RECORDS SHOWN start
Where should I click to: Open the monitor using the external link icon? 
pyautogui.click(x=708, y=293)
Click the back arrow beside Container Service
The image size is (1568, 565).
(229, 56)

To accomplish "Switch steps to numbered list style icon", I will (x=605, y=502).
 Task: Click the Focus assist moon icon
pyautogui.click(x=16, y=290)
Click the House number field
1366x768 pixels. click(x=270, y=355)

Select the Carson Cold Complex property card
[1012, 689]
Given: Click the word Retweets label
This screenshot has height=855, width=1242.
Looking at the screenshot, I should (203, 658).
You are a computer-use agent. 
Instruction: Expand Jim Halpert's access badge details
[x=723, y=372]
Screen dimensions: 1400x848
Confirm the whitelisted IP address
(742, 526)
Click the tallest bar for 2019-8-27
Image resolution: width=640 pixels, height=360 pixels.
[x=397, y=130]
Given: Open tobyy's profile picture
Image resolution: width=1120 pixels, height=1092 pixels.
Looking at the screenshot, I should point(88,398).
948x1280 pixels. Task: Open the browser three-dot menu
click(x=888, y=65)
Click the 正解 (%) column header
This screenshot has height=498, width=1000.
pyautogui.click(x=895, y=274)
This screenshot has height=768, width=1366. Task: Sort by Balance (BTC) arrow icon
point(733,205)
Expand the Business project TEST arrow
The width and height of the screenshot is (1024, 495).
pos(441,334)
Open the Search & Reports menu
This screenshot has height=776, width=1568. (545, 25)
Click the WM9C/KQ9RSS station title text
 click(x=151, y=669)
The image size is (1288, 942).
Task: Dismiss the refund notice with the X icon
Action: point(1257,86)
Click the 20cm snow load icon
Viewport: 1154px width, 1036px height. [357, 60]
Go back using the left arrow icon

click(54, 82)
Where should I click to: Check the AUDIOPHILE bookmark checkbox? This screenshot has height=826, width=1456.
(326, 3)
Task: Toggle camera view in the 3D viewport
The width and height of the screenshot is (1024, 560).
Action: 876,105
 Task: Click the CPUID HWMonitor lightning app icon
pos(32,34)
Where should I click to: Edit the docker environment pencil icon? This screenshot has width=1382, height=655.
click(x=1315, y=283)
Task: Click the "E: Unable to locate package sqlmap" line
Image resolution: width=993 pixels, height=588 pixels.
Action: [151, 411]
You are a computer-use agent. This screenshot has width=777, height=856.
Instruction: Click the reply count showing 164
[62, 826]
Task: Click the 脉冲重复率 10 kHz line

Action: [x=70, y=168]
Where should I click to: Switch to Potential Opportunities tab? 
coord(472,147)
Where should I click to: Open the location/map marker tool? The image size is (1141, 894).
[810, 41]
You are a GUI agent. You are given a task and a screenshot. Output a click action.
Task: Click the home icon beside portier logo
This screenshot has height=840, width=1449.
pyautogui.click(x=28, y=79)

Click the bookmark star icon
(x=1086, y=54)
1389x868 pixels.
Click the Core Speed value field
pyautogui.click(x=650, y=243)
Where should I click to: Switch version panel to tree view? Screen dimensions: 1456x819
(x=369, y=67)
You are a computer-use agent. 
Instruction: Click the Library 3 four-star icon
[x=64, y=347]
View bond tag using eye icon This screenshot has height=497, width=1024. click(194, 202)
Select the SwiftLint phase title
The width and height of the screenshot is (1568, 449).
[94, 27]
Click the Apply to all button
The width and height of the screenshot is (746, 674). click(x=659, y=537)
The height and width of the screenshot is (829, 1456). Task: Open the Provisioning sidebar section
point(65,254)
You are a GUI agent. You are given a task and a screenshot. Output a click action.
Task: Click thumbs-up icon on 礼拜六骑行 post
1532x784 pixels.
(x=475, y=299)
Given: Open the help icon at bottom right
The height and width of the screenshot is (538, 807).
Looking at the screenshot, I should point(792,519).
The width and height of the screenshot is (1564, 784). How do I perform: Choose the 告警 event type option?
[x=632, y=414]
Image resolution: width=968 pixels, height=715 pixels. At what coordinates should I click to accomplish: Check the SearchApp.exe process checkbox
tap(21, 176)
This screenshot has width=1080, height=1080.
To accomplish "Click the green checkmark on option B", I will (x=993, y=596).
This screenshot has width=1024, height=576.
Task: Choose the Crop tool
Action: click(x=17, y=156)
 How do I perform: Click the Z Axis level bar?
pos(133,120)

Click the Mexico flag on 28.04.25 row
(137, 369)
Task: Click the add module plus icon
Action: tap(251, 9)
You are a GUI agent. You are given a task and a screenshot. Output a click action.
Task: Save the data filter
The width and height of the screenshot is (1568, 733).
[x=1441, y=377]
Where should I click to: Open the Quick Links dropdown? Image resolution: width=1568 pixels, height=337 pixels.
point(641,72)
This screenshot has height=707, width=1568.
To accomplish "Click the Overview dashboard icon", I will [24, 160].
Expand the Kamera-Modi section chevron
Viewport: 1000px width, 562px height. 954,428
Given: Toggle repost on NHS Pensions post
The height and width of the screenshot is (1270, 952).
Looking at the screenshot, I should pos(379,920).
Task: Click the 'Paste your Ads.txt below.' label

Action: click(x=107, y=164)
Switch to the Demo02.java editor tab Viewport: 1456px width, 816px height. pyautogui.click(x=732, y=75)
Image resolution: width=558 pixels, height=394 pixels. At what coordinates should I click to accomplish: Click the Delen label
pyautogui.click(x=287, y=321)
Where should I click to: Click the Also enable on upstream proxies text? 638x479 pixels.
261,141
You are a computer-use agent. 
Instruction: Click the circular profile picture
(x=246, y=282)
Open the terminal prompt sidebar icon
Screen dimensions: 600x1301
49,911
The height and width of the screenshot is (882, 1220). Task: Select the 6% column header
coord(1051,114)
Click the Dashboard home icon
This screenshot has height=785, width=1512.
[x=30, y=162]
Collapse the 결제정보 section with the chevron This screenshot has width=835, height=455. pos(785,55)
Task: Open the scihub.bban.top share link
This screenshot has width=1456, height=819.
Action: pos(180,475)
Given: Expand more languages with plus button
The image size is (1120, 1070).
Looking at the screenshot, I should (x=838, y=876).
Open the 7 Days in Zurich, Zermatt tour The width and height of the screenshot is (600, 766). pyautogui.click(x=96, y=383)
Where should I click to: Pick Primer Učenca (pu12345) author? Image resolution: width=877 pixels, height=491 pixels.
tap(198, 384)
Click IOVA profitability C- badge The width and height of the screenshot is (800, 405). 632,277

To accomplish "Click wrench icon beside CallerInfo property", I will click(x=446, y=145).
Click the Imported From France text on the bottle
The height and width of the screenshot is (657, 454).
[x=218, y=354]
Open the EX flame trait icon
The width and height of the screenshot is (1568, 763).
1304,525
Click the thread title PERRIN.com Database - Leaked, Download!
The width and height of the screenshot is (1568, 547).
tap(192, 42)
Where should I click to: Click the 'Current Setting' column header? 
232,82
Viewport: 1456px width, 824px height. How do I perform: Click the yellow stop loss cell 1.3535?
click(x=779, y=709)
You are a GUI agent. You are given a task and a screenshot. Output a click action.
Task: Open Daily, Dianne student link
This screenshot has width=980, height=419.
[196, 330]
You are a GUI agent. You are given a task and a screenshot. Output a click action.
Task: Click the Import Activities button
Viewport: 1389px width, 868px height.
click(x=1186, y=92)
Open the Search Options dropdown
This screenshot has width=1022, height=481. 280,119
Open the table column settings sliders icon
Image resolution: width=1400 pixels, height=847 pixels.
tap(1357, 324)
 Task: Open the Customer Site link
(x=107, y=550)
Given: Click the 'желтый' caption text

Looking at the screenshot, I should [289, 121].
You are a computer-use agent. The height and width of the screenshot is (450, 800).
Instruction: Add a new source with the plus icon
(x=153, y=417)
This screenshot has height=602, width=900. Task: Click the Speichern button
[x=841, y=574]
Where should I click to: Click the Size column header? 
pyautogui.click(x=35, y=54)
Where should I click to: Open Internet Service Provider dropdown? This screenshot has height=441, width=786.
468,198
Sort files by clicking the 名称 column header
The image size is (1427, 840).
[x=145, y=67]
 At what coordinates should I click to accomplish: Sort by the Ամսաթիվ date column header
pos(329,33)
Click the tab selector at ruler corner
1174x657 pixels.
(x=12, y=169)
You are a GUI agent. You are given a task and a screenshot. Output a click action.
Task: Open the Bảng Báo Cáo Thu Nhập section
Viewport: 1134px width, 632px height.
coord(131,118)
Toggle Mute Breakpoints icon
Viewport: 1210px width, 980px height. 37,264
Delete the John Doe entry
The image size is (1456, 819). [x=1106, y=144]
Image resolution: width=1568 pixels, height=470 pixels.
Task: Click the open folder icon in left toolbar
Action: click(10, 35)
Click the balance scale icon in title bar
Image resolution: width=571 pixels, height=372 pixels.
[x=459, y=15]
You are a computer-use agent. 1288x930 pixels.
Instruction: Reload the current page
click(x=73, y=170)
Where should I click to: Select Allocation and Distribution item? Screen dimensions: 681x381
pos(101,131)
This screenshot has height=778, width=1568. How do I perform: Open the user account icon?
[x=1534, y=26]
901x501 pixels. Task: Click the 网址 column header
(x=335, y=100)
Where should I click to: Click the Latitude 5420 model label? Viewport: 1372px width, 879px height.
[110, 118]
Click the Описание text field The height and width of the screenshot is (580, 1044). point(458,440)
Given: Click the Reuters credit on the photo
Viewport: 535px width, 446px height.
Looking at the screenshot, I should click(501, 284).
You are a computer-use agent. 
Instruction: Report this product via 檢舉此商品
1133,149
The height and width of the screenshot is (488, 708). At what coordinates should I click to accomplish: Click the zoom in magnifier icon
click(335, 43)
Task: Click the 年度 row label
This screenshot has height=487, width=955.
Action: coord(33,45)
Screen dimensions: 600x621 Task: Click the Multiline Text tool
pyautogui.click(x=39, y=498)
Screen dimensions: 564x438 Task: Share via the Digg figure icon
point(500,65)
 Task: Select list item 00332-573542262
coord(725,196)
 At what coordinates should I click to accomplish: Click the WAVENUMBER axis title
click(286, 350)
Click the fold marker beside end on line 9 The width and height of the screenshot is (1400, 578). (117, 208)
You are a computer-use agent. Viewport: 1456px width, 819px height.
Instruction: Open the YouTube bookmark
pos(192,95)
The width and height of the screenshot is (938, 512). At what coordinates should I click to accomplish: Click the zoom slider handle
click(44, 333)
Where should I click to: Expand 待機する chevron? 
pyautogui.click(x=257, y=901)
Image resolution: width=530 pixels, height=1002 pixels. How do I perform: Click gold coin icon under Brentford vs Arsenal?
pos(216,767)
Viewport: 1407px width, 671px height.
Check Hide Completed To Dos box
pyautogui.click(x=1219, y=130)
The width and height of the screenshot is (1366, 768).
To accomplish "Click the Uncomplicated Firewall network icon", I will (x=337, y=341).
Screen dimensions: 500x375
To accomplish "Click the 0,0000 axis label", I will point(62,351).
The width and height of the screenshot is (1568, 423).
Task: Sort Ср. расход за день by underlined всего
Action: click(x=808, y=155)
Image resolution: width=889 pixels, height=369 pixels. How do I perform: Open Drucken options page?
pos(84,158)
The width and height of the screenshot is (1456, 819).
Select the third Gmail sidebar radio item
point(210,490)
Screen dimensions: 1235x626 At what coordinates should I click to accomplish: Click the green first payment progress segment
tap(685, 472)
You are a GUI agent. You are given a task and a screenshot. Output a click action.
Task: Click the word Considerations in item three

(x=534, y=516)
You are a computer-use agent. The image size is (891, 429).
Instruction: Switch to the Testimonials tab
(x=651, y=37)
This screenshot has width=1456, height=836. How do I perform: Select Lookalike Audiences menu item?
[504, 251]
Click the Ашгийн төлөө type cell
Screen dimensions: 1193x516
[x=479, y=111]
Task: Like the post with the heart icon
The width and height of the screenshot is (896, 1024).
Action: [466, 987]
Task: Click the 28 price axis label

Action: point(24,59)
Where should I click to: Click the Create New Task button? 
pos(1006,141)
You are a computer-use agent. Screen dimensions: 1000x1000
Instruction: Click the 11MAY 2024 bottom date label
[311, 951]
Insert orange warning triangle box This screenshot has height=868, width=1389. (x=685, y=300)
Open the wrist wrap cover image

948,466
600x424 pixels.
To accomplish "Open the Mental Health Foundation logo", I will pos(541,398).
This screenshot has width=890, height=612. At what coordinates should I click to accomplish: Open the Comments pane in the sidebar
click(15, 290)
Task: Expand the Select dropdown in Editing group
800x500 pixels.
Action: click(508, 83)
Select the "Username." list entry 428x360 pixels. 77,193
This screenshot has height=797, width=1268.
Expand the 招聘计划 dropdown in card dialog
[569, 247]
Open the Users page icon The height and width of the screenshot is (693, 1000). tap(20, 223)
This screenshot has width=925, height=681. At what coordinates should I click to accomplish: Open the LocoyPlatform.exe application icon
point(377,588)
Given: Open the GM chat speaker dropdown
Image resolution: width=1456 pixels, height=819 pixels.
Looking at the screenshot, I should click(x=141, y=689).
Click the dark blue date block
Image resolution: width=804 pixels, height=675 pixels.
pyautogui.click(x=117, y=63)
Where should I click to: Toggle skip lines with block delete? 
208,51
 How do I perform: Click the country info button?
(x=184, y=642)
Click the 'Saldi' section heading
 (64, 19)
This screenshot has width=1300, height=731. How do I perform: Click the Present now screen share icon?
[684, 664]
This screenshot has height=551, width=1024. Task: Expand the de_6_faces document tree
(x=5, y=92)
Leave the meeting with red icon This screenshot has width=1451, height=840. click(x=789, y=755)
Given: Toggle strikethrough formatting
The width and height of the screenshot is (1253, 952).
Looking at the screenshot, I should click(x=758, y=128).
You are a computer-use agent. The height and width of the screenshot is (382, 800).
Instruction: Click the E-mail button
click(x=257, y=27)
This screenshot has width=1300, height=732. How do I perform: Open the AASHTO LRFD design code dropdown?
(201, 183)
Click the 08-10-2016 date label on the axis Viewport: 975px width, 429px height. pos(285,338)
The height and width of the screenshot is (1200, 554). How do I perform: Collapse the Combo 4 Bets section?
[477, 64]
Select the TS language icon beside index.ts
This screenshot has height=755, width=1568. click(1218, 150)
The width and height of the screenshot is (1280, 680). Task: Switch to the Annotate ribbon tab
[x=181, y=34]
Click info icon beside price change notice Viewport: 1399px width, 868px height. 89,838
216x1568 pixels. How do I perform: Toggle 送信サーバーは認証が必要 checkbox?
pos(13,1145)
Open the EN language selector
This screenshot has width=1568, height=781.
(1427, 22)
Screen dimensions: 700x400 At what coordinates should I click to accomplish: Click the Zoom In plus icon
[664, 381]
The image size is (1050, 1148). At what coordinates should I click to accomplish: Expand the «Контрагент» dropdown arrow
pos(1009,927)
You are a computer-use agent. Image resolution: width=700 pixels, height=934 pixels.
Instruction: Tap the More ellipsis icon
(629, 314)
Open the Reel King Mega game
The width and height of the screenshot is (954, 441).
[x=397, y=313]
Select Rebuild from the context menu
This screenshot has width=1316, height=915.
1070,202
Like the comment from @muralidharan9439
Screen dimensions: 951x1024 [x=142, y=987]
RECORDS SHOWN end
WHAT THIS TASK INVOLVES
Copy out word for word the lines starting with the one that contains "Where should I click to: Open Internet" and going on through the one that contains "click(335, 43)".

FINISHED TASK
Where should I click to: Open Internet Service Provider dropdown? This screenshot has height=441, width=786.
468,198
Sort files by clicking the 名称 column header
The image size is (1427, 840).
[x=145, y=67]
 At what coordinates should I click to accomplish: Sort by the Ամսաթիվ date column header
pos(329,33)
Click the tab selector at ruler corner
1174x657 pixels.
(x=12, y=169)
You are a GUI agent. You are given a task and a screenshot. Output a click action.
Task: Open the Bảng Báo Cáo Thu Nhập section
Viewport: 1134px width, 632px height.
coord(131,118)
Toggle Mute Breakpoints icon
Viewport: 1210px width, 980px height. 37,264
Delete the John Doe entry
The image size is (1456, 819). [x=1106, y=144]
Image resolution: width=1568 pixels, height=470 pixels.
Task: Click the open folder icon in left toolbar
Action: click(10, 35)
Click the balance scale icon in title bar
Image resolution: width=571 pixels, height=372 pixels.
[x=459, y=15]
You are a computer-use agent. 1288x930 pixels.
Instruction: Reload the current page
click(x=73, y=170)
Where should I click to: Select Allocation and Distribution item? Screen dimensions: 681x381
pos(101,131)
This screenshot has height=778, width=1568. How do I perform: Open the user account icon?
[x=1534, y=26]
901x501 pixels. Task: Click the 网址 column header
(x=335, y=100)
Where should I click to: Click the Latitude 5420 model label? Viewport: 1372px width, 879px height.
[110, 118]
Click the Описание text field The height and width of the screenshot is (580, 1044). point(458,440)
Given: Click the Reuters credit on the photo
Viewport: 535px width, 446px height.
Looking at the screenshot, I should click(501, 284).
You are a computer-use agent. 
Instruction: Report this product via 檢舉此商品
1133,149
The height and width of the screenshot is (488, 708). At what coordinates should I click to accomplish: Click the zoom in magnifier icon
click(335, 43)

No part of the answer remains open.